- [WHAT YOU NEED TO DO]: Output only the lines below that start at the line containing "Open the 新規 menu in admin bar" and end at the line containing "Click the version status text at bottom", with both ends kept.

******

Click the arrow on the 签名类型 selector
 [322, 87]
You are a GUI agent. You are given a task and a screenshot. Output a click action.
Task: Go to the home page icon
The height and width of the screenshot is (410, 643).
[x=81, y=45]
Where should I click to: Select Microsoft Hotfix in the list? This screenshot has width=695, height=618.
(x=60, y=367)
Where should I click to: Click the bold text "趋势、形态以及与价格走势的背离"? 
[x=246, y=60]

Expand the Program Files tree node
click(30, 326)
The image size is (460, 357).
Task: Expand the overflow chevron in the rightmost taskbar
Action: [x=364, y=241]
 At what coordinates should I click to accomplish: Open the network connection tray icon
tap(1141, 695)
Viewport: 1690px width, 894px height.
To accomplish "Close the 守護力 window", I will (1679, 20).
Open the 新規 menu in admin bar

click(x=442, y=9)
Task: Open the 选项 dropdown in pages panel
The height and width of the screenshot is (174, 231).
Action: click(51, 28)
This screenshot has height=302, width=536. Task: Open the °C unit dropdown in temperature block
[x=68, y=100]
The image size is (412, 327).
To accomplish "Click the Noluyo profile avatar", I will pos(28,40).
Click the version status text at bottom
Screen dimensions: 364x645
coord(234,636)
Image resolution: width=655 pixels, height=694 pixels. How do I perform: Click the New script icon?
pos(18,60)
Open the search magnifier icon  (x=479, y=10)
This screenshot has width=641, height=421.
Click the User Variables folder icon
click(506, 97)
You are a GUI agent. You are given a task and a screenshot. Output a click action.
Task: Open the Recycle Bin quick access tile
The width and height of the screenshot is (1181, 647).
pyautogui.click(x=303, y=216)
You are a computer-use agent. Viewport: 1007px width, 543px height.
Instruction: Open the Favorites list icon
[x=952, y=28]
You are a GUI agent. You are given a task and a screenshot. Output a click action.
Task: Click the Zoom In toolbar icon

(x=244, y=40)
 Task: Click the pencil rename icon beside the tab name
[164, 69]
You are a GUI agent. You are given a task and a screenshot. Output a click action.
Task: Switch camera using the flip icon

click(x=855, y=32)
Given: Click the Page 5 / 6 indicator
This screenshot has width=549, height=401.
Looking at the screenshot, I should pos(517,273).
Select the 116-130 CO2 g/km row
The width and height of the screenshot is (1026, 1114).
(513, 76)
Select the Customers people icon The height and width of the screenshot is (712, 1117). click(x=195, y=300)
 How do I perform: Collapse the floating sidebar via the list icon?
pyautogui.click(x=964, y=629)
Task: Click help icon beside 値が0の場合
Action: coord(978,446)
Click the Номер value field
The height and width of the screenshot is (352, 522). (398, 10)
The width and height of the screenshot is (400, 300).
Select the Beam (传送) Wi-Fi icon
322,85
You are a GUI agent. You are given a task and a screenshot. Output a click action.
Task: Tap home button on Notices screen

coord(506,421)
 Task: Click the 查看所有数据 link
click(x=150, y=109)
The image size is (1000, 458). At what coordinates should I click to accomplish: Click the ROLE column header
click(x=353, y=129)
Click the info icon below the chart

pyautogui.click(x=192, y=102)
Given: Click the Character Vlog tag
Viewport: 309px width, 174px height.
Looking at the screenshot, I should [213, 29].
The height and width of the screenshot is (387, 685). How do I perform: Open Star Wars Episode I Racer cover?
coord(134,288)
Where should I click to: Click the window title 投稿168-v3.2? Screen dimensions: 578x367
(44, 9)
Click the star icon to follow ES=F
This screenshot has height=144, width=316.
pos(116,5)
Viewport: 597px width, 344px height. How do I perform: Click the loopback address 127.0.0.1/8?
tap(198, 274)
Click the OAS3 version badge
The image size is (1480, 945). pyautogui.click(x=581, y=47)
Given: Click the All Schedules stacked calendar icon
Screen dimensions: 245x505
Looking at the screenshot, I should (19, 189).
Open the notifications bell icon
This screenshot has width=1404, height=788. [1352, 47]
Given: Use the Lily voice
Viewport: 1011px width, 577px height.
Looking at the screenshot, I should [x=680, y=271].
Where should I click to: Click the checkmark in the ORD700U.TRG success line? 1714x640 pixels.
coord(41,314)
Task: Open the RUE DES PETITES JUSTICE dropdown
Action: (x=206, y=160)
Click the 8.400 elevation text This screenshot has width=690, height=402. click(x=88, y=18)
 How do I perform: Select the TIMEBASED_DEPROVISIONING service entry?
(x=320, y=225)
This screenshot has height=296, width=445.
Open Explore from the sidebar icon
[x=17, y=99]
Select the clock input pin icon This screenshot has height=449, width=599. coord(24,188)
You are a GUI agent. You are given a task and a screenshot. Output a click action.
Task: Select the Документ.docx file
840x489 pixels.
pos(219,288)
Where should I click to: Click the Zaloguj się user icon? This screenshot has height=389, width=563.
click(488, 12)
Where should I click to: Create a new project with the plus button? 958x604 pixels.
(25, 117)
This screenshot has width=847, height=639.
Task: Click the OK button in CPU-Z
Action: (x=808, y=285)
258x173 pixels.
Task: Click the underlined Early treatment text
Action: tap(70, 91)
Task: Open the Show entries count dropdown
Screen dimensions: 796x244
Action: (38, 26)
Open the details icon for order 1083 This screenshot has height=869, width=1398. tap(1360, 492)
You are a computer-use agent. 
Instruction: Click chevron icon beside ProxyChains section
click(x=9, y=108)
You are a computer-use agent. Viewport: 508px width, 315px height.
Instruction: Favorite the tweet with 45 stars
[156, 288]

******

- [SOLUTION TO THIS PROBLEM]:
Open the 新規 menu in admin bar

click(x=442, y=9)
Task: Open the 选项 dropdown in pages panel
The height and width of the screenshot is (174, 231).
Action: click(51, 28)
This screenshot has height=302, width=536. Task: Open the °C unit dropdown in temperature block
[x=68, y=100]
The image size is (412, 327).
To accomplish "Click the Noluyo profile avatar", I will pos(28,40).
Click the version status text at bottom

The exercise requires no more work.